Und so hat Heinz Gittig vorort schon mal überlasteten Archivaren unter die Arme gegriffen.

(O-Ton) Gittig: "In Neustrelitz (lacht), also da kann man ja 'n bißchen was erleben. Die schrieben, 'Ja, wir haben fürchterlich viel, aber sie müssen herkommen.' Naja, dacht ich, fängst Du in Neustrelitz an! Und die Kollegin da, sagt 'se, 'Ach, daß ist nett daß Sie kommen! Ich zeig Ihnen mal.' Und da hat sie mich in einen Dachboden geführt. 'Hier liegen unsere Zeitungen gestapelt! Wenn Sie die aufnehmen, wär's ja schön. Jetzt haben wir endlich mal einen Katalog, und Sie tragen die Bestände zusammen.' Also hab ich die Klamotten ausgezogen und erst mal angefangen, die Bestände zu ordnen und aufzunehmen."

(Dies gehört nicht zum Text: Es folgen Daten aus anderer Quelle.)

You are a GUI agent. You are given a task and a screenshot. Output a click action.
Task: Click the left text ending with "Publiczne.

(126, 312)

Als studierter Historiker mag Heinz Gittig die Zeitungen. Hat er sich in den seinerzeitigen Neuigkeiten auch mal festgelesen? Der Historiker wäre dazu schon verführbar gewesen, doch der Bibliothekar sagt:

(O-Ton) Gittig: "'s gibt 'n altes Sprichwort: Ein Bibliothekar, der liest, ist für die Arbeit verloren! Wenn man anfängt zu blättern, wird nichts draus."

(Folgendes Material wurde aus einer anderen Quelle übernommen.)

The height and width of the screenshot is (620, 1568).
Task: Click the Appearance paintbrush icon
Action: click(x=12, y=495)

Aus anderen Gründen bleibt es auch vielen Nutzern versagt, in den alten Zeitungen zu blättern.

(O-Ton) Gittig: "Das Zeitungspapier ist eben das billigste Papier gewesen, und Zeitungen sind mehr als alles andere vom Verfall bedroht. Man wird also den einen oder anderen Zeitungsband nur unter Vorbehalt zur Verfügung stellen zur Einsichtnahme, zur Auswertung. Einige Bibliotheken haben begonnen (Greifswald, Rostock und auch Schwerin), ihre Zeitungen zu verfilmen, so daß also die Originalbestände erhalten werden können, und die Nutzung durch Film durchaus möglich ist."

Für den 71-jährigen Bibliothekar aus Berlin ist das Kapitel "Zeitungen und Wochenschriften in Mecklenburg und Pommern" erst einmal abgeschlossen. In der Hoffnung auf reichliche Benutzung seines Wegweisers hat er sich dem nächsten Projekt zugewandt. Ende des Jahres will Dr. Heinz Gittig ein neues Manuskript abgeben. Es handelt sich um eine Bibliographie zur illegalen Literatur in Nazideutschland.